Questa è la fase del pensiero operatorio concreto, che dura fino agli 1112 anni ed è seguita da quella del
pensiero operatorio formale, in cui
il bambino diventa capace di ragionare astrattamente, sulla base di ipotesi e deduzioni, in modo del tutto
simile a quello dell’adulto. Anche se
la teoria di Piaget ha subito nel corso
degli anni numerosi rimaneggiamenti ed è stata oggetto di molte critiche,
nei suoi aspetti fondamentali resta
un ottimo punto di riferimento per
capire e interpretare i processi dello
sviluppo intellettivo nei bambini
normodotati che vivono in un contesto sufficientemente stimolante. Diverso, invece, è il caso dei bimbi che
subiscono prima, durante o dopo la
nascita, un danno cerebrale. Questi
hanno in genere difficoltà di sviluppo intellettivo, che possono andare
da un grado lieve ad una notevole
gravità. Le cause di danno cerebrale
sono molteplici: si va da quelle ereditarie (soprattutto malattie metaboliche) a quelle dovute ad alterazioni
cromosomiche (come la sindrome di
Down), a quelle provocate da prematurità, infezioni o intossicazioni durante la gravidanza, alle malattie infettive (soprattutto virali) o altre malattie gravi contratte nella prima infanzia. È importante sottolineare che
il ritardo mentale comporta inevitabilmente problemi di apprendimento e di linguaggio, ma non è vero il
contrario. Difficoltà di linguaggio e/o
di apprendimento possono infatti
esistere come condizioni isolate, in
soggetti che hanno un livello di intelligenza potenzialmente normale.
Occorrono quindi valutazioni accurate da parte di specialisti per poter
diagnosticare la presenza e la gravità
di un ritardo. Se quest’ultimo effettivamente esiste, il bambino può giovarsi notevolmente di trattamenti
riabilitativi sistematici e, in età scolare, di apporti didattici adeguati.
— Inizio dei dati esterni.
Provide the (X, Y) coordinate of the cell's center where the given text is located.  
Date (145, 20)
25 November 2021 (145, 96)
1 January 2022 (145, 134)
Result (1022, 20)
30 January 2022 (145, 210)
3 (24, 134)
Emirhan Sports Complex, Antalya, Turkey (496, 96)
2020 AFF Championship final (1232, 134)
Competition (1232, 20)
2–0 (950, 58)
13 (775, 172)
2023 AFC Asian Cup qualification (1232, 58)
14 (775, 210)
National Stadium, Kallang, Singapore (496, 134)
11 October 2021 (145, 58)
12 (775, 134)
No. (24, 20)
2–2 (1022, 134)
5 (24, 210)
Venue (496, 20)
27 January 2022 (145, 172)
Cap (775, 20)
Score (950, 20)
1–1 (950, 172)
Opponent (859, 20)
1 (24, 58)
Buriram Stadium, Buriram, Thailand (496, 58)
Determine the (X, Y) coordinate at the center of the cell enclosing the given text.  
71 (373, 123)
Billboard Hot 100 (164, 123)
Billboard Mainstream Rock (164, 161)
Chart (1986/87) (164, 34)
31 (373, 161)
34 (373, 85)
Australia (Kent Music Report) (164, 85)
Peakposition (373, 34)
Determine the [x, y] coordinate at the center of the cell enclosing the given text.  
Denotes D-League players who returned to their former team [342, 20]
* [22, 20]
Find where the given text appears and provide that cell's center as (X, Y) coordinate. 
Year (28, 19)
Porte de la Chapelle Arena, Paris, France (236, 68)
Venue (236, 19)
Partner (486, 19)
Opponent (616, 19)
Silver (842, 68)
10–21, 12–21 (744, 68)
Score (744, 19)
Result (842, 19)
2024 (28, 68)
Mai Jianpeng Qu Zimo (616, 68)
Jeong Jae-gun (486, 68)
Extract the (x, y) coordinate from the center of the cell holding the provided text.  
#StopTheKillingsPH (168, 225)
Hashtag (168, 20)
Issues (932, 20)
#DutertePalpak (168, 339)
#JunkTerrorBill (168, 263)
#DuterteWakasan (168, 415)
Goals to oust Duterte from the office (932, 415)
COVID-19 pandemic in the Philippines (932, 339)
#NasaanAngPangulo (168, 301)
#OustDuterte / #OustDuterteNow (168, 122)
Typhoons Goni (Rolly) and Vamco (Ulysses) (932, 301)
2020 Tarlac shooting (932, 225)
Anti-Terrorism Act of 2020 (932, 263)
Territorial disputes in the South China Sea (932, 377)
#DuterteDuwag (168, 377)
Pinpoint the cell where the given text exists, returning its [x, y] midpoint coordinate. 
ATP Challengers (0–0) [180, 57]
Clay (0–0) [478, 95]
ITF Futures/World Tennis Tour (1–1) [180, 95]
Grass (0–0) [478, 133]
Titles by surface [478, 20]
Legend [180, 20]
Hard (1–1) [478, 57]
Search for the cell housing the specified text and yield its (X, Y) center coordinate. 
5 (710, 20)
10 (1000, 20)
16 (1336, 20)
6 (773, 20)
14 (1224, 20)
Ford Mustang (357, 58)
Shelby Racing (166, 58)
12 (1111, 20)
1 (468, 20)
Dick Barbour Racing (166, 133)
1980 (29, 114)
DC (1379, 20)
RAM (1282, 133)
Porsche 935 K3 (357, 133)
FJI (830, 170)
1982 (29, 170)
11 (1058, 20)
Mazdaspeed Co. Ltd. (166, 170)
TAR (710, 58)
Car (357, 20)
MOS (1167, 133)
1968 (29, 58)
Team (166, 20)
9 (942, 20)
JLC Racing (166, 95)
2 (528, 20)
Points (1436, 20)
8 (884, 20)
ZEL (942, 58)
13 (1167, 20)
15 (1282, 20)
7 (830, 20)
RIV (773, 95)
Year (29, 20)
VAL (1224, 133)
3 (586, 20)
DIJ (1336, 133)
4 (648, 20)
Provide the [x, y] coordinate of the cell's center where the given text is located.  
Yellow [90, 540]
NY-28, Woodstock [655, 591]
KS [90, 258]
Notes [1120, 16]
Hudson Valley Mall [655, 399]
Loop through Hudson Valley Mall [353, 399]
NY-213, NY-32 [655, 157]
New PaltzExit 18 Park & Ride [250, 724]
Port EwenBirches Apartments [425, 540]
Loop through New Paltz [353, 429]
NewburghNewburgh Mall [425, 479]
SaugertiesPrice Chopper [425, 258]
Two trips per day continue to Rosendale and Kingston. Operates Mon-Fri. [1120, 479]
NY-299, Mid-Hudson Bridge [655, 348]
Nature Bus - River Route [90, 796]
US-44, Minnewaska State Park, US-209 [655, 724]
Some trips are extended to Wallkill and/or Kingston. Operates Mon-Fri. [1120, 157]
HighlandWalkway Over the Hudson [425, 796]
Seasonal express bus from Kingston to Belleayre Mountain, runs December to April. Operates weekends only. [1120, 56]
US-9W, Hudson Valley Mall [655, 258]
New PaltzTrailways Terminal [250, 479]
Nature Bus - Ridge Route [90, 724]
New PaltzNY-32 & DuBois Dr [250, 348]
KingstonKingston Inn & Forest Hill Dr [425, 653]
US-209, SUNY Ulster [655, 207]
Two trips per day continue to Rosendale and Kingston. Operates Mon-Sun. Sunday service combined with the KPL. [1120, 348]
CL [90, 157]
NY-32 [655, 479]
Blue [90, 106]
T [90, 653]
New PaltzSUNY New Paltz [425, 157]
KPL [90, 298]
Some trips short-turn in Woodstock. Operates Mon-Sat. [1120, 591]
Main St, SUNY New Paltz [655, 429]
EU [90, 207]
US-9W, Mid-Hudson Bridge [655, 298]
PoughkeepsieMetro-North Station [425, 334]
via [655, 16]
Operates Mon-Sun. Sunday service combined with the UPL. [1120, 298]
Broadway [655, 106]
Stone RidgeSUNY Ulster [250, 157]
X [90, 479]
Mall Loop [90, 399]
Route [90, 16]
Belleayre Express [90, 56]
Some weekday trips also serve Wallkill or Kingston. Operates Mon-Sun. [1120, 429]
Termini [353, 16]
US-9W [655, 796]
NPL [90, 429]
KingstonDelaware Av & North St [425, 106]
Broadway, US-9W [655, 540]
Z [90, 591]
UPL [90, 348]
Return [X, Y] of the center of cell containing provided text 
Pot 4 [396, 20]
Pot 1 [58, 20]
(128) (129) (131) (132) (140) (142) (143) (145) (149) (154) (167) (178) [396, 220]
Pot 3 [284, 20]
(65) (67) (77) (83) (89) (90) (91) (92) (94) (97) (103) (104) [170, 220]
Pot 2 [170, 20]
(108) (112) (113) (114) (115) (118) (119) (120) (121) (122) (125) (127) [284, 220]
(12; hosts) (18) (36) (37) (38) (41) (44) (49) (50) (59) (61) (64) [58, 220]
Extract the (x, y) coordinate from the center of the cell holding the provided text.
La
riabilitazione del ritardo mentale si
basa oggi su tecniche sofisticate di tipo neuropsicologico che mirano al
potenziamento della memoria e delle strategie di risoluzione dei problemi, avvalendosi anche di strumenti
informatici. Non bisogna quindi cedere alla disperazione di fronte a
questo tipo di diagnosi: il recupero,
infatti, è sempre possibile in una certa misura; inoltre anche le persone
che hanno una capacità mentale al
di sotto della norma possono condurre un’esistenza dignitosa ed equilibrata se si coltiva il più possibile la
loro intelligenza emotiva che, come
abbiamo visto, ha ben poco a che fare con il Q.I.